Newland is a tiny village on the western edge of the Forest of Dean, its valley winding gently down to the River Wye. The village is both in a Conservation Area, with notable Almshouses and other domestic buildings, and situated in the Wye Valley Area of Outstanding Natural Beauty. It is a lovely place to visit.
The village might be tiny, but the church is not: known as the 'Cathedral of the Forest', by virtue both of its impressive size, and its foundation as a mission church (at a point when the authorities had not really penetrated the Forest of Dean itself), it dominates the little settlement.
Established around 1200, All Saints predated its settlement. King John appointed Robert of Wakering as its Rector in 1216, and this link with the establishment was maintained: subsequent building in the 14th and 15th centuries greatly enlarged the church, including a chantry chapel donated by Edward I in 1305.
Unfortunately, the church had decayed substantially by the 19th century, and a major restoration in the 1860's saw the roof rebuilt at a higher level, and the chancel arch enlarged. What we see to-day, therefore, is a Victorian re-working of a mediaeval church.
Apart from its obvious grandeur, its chief interest lies in its collection of tombs: these include those of the Forester, Jenkyn (John) Wyrall, dated 1457; the 14th century tomb of Sir John and Lady Joce of Clearwell Castle, with Sir John resplendent in his armour; a wonderful incised figure of a 17th century bowman; and several priors and clerics and a headless effigy of a woman.
The most famous memorial, however, is a funerary brass of a knight and his lady, surmounted by the heraldic brass of the Baynham family, commonly known as the 'Miner's Brass'. This shows a coat of arms with a miner, with his hod over his shoulder and his pick in hand, grasping a candle-holder, complete with candle, in his mouth. This delightful character demonstrates the importance of mining to the mediaeval economy of the Forest.
Beyond that, the church has a fine perpendicular window in the north aisle Lady Chapel, and Victorian stained glass of good quality, alongside interesting modern embroidery.

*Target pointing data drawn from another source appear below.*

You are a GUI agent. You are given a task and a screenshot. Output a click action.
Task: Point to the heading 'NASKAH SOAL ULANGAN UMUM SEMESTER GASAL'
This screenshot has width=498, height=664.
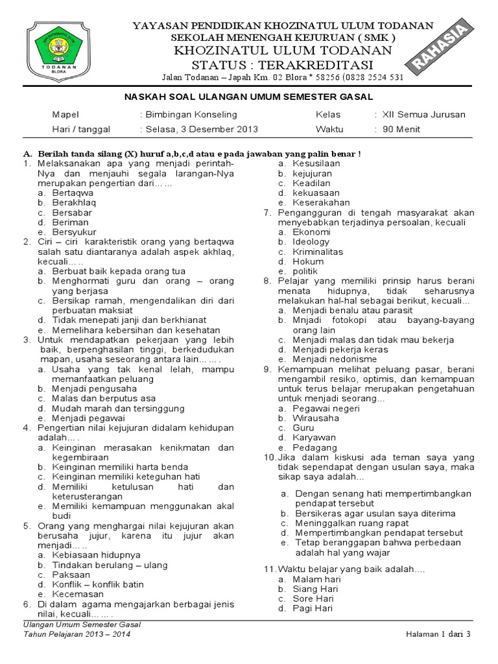point(248,97)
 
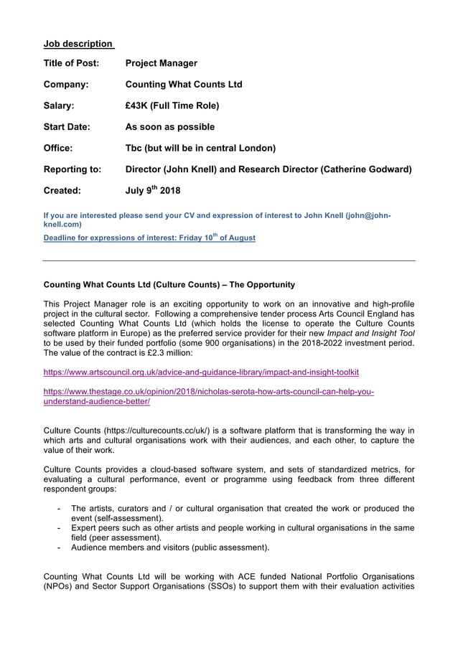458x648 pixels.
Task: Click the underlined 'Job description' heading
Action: pyautogui.click(x=78, y=44)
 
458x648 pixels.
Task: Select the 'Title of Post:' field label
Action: pyautogui.click(x=71, y=63)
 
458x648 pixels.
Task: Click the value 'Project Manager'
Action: pyautogui.click(x=161, y=63)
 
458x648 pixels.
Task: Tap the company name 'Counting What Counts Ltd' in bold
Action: pyautogui.click(x=184, y=85)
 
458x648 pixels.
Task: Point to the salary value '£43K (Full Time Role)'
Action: pyautogui.click(x=172, y=106)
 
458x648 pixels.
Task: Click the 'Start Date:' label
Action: pyautogui.click(x=67, y=127)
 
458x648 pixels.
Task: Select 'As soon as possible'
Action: pyautogui.click(x=169, y=127)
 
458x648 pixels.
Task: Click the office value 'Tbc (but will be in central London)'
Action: pyautogui.click(x=200, y=149)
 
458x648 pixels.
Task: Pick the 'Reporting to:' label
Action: pyautogui.click(x=73, y=169)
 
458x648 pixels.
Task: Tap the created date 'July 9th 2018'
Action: pyautogui.click(x=153, y=191)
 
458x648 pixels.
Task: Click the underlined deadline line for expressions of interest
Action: pyautogui.click(x=149, y=238)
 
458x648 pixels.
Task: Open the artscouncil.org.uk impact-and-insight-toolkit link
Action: pyautogui.click(x=201, y=372)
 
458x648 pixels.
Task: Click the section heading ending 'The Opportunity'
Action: pyautogui.click(x=169, y=285)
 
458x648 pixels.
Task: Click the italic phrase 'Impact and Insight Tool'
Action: pyautogui.click(x=370, y=333)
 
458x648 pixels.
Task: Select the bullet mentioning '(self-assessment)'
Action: pyautogui.click(x=242, y=513)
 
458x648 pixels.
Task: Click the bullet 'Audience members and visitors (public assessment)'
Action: pyautogui.click(x=170, y=548)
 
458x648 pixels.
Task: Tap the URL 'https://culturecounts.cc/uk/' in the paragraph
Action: pyautogui.click(x=154, y=431)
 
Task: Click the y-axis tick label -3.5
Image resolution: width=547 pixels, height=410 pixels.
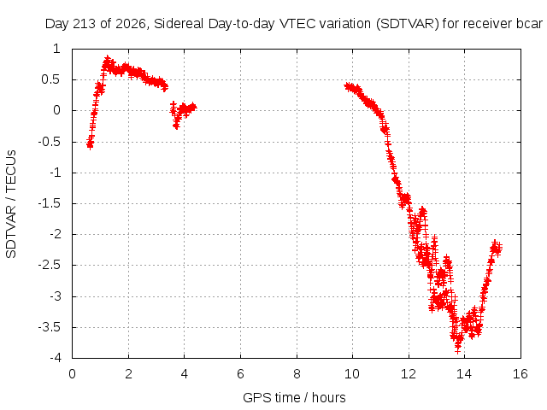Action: pyautogui.click(x=50, y=327)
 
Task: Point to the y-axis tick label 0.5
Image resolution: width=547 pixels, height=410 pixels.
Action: pyautogui.click(x=51, y=79)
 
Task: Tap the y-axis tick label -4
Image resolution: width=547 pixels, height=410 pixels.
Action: pyautogui.click(x=56, y=358)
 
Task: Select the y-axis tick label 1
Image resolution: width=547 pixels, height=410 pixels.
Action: pyautogui.click(x=57, y=49)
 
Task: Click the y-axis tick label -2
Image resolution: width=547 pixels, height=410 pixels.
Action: pyautogui.click(x=56, y=234)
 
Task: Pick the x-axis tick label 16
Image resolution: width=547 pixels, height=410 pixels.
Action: pyautogui.click(x=521, y=374)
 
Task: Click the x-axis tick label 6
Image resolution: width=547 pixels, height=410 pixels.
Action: pyautogui.click(x=240, y=374)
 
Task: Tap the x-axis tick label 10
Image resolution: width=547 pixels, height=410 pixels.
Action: pyautogui.click(x=352, y=374)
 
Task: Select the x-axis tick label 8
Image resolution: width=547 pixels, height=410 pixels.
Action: pyautogui.click(x=297, y=374)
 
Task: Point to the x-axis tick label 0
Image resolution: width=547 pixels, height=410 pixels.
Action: pyautogui.click(x=72, y=374)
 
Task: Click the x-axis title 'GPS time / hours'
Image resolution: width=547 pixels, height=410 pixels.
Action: pyautogui.click(x=294, y=398)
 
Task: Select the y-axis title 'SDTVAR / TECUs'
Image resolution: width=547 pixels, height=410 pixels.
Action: pyautogui.click(x=11, y=204)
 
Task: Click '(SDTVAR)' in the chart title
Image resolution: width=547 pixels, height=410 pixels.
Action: pyautogui.click(x=407, y=25)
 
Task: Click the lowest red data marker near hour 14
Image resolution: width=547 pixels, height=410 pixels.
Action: pyautogui.click(x=458, y=350)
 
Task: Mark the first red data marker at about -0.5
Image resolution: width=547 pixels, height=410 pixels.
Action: pyautogui.click(x=90, y=146)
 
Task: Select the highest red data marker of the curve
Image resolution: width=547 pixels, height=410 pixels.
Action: pyautogui.click(x=108, y=58)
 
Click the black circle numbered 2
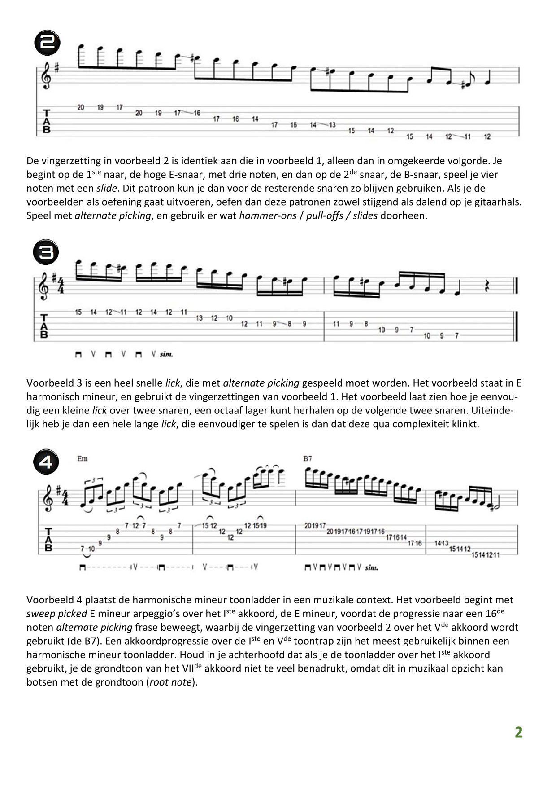[48, 43]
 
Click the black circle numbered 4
[46, 462]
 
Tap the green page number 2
[518, 732]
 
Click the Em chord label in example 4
[82, 458]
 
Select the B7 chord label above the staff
[308, 458]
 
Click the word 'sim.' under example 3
[166, 354]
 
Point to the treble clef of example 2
[46, 77]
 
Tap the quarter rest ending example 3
[487, 286]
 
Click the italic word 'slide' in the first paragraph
[106, 188]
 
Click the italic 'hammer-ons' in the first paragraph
[268, 215]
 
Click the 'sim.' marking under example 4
[371, 567]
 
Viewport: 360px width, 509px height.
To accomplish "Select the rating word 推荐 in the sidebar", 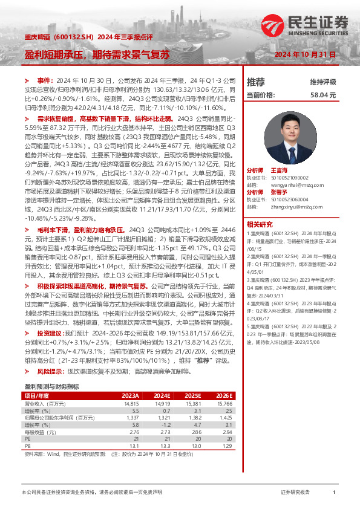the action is (256, 82).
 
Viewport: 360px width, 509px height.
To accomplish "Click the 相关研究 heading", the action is (259, 224).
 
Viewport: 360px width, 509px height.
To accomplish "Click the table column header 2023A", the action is (131, 395).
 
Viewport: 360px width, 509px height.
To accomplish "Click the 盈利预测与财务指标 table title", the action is (51, 386).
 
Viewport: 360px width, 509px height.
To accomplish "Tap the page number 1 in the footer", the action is (335, 493).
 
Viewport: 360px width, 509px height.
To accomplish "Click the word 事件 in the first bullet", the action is (45, 80).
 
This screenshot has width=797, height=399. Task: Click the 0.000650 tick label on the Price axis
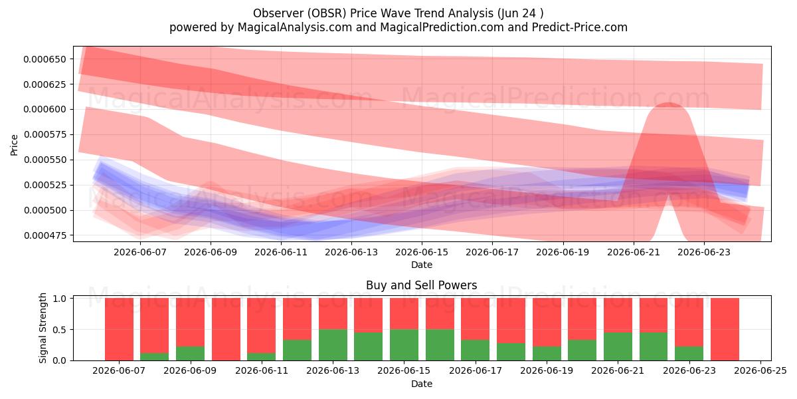(x=45, y=59)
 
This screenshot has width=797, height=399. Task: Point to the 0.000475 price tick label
(x=45, y=235)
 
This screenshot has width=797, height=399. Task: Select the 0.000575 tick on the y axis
(x=45, y=134)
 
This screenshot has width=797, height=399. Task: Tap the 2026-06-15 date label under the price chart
(x=422, y=252)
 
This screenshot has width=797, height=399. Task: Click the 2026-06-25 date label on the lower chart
(x=760, y=371)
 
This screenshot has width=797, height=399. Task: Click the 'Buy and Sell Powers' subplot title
(x=422, y=285)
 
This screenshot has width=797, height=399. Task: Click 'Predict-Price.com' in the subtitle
(x=580, y=27)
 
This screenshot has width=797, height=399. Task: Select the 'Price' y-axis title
(x=14, y=145)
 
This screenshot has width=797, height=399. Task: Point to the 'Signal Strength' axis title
(x=43, y=328)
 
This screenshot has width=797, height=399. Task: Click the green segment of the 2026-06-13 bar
(x=333, y=345)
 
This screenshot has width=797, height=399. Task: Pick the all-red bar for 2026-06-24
(x=725, y=329)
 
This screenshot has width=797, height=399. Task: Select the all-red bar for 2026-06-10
(x=226, y=329)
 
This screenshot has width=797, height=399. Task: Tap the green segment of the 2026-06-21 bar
(x=618, y=346)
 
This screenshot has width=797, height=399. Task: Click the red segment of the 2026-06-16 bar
(x=440, y=314)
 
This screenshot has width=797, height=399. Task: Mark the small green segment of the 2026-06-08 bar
(x=154, y=356)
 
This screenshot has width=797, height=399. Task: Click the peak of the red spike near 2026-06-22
(x=669, y=103)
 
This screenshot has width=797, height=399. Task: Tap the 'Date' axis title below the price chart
(x=422, y=265)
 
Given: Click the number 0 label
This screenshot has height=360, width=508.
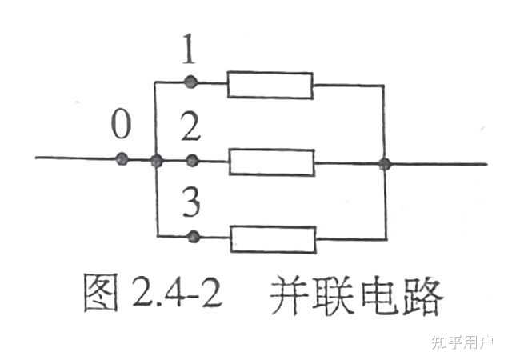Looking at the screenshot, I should [120, 126].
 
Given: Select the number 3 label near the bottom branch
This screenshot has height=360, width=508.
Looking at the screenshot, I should [190, 205].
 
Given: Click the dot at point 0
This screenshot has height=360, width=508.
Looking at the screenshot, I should [122, 159].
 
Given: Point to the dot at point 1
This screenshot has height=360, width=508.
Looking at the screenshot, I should [190, 81].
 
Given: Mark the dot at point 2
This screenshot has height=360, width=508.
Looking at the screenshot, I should [191, 160].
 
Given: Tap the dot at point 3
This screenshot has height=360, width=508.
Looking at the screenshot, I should [191, 237].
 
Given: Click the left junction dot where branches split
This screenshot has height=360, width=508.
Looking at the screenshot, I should [156, 161].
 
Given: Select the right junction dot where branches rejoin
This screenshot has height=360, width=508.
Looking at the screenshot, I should [385, 164].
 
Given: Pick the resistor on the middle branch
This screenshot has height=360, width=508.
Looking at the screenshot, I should [271, 162].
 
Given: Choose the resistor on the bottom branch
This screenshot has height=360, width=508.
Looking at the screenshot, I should [273, 238].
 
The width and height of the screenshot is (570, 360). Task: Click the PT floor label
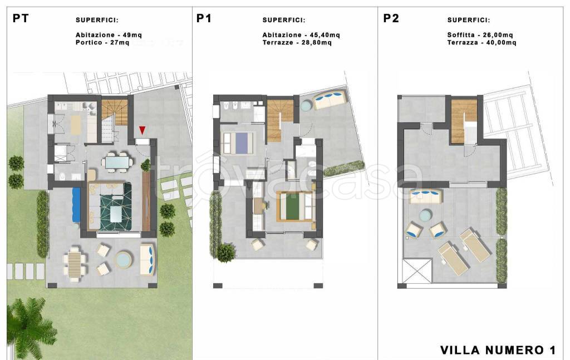[21, 18]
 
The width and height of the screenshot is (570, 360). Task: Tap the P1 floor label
[204, 18]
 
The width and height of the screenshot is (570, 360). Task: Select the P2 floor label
[391, 18]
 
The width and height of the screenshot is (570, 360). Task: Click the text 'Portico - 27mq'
[102, 42]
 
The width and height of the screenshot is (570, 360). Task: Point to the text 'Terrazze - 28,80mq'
[297, 42]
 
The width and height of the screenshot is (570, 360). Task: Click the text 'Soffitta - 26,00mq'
[480, 35]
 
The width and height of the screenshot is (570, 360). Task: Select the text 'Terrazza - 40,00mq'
[481, 42]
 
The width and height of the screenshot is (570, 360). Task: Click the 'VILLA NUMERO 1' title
[498, 350]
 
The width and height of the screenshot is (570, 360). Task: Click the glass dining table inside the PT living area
[116, 161]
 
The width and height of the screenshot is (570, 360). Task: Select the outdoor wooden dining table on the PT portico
[75, 264]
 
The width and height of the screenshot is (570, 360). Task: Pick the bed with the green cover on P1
[296, 206]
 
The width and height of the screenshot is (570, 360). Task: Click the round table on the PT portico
[124, 259]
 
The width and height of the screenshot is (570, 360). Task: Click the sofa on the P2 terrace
[426, 196]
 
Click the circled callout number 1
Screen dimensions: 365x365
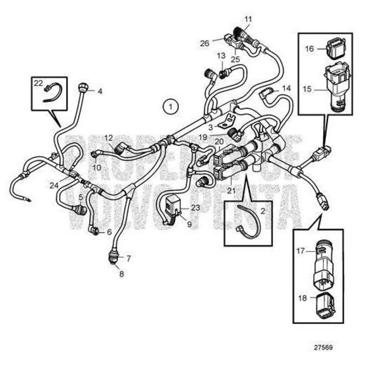(x=172, y=106)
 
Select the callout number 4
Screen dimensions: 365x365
(x=100, y=92)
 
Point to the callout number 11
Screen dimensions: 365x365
(x=248, y=19)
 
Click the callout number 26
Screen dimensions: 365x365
(x=204, y=43)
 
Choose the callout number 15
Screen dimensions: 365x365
(x=308, y=89)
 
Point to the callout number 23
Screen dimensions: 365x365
(x=195, y=207)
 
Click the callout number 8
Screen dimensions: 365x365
(x=121, y=274)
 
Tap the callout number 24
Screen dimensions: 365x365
(x=55, y=185)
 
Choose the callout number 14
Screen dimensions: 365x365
(x=286, y=88)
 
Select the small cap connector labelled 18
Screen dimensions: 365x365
(x=327, y=302)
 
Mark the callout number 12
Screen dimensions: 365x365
(x=108, y=138)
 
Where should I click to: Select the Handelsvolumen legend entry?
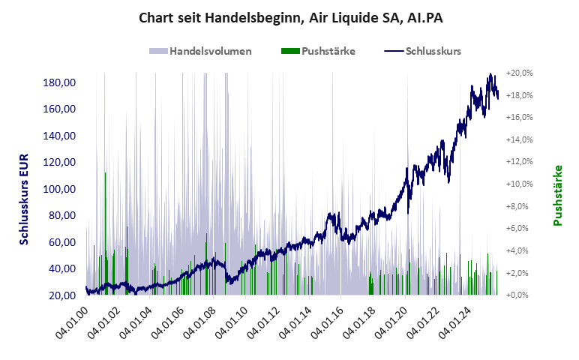pos(209,51)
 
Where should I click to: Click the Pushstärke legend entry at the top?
pos(328,51)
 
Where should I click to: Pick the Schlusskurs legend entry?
pos(432,51)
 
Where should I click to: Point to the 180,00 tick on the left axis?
pos(59,82)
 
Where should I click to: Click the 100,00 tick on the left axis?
pos(59,188)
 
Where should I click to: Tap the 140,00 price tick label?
pos(59,135)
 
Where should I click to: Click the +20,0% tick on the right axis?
pos(519,73)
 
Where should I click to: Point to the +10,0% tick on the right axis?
pos(519,184)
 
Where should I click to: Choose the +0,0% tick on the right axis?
pos(519,296)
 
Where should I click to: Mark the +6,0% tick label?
pos(519,229)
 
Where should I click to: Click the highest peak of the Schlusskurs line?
pos(490,74)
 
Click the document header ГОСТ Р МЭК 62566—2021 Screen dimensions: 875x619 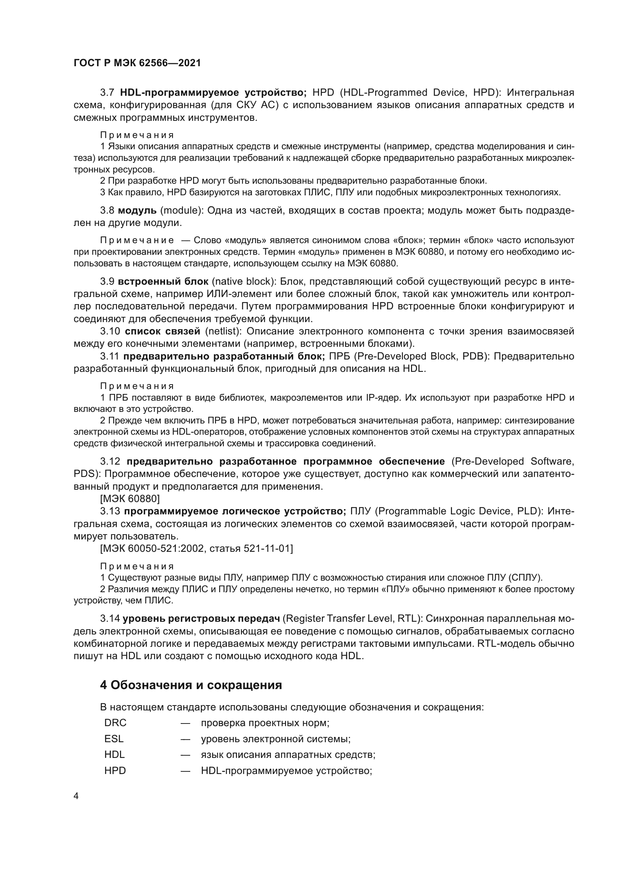coord(137,63)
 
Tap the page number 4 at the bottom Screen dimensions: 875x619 coord(76,796)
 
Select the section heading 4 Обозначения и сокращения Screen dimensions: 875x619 coord(191,685)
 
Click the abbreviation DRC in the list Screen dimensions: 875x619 coord(115,723)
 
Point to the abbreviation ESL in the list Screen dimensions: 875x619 coord(114,739)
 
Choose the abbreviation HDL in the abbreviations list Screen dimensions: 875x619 coord(115,755)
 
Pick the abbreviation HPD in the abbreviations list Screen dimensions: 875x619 coord(115,771)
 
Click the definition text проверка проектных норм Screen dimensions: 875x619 coord(265,723)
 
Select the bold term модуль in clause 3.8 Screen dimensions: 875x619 coord(137,210)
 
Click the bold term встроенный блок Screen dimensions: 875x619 coord(163,282)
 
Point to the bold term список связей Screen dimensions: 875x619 coord(162,331)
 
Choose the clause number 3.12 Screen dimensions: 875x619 coord(110,462)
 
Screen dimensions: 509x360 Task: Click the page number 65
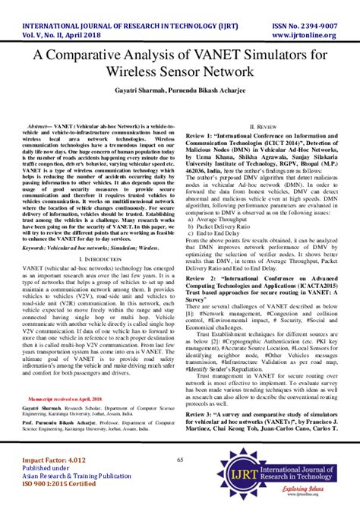coord(180,460)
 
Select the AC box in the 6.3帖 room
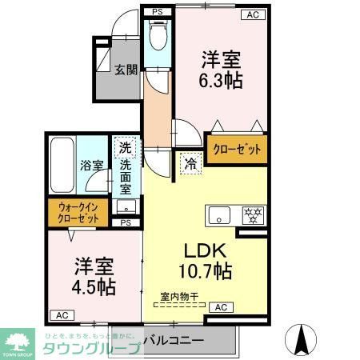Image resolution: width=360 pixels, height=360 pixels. pos(252,14)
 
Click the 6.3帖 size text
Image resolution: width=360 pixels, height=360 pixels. pos(222,81)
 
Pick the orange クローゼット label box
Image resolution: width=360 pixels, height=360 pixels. pos(236,150)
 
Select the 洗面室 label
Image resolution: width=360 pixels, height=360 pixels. pos(126,178)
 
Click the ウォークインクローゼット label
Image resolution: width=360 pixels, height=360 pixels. pos(78,211)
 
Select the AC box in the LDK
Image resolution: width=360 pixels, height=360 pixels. pos(221,307)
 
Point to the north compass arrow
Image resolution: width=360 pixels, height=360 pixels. pos(303,339)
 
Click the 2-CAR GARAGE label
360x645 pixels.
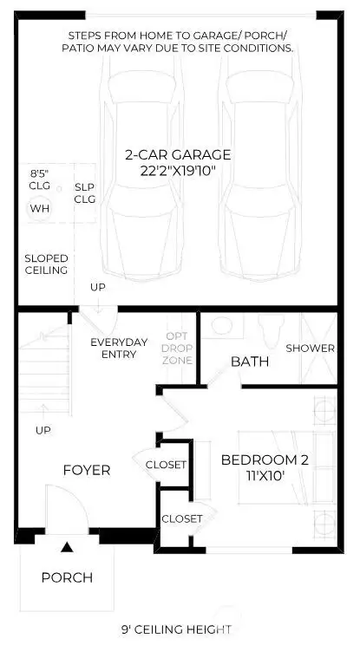tap(177, 155)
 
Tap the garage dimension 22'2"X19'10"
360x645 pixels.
tap(177, 171)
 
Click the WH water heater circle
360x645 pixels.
tap(40, 209)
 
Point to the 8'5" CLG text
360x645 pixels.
tap(40, 179)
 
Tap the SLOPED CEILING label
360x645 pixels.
tap(46, 264)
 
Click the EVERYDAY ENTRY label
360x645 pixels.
tap(119, 348)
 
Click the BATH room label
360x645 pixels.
tap(250, 361)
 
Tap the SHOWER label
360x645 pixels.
tap(311, 348)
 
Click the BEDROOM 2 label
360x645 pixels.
tap(264, 459)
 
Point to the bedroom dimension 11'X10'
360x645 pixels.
tap(264, 476)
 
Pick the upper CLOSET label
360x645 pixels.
tap(166, 465)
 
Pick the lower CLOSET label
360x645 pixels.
tap(182, 518)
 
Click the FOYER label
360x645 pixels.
tap(87, 470)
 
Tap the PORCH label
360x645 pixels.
tap(67, 577)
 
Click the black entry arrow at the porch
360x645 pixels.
tap(66, 547)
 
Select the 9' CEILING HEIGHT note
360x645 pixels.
tap(177, 629)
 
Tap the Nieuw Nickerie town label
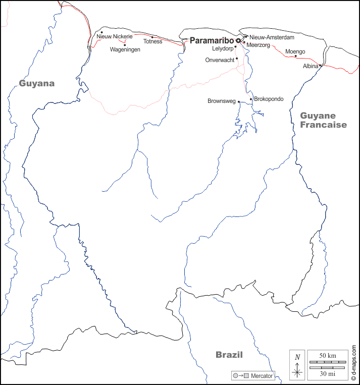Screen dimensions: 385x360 point(115,36)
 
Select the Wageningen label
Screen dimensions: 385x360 point(125,49)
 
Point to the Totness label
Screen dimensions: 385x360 point(152,41)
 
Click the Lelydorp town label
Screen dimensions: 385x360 point(222,49)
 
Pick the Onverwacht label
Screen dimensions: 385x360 point(220,60)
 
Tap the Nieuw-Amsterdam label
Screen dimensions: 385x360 point(272,37)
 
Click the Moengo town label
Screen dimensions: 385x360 point(295,51)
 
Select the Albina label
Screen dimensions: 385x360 point(310,66)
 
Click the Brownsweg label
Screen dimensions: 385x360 point(222,101)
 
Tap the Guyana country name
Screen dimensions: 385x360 point(37,83)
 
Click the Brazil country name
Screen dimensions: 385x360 point(229,355)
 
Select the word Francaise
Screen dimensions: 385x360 point(324,125)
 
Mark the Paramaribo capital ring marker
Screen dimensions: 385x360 point(238,40)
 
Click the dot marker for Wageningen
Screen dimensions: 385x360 point(125,45)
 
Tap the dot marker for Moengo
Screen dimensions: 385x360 point(296,56)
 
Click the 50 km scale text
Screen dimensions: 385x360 point(328,356)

However, it is clear that the village of Newland, with a population of only 130, is unable to sustain its church at the present time. On my last visit, there was talk of closure, and it is evident that the interior is nothing like as carefully tended as in the brochure written in 1998. An appeal has begun to save it as a place of worship, and restore it for future visitors. One must wish them every success.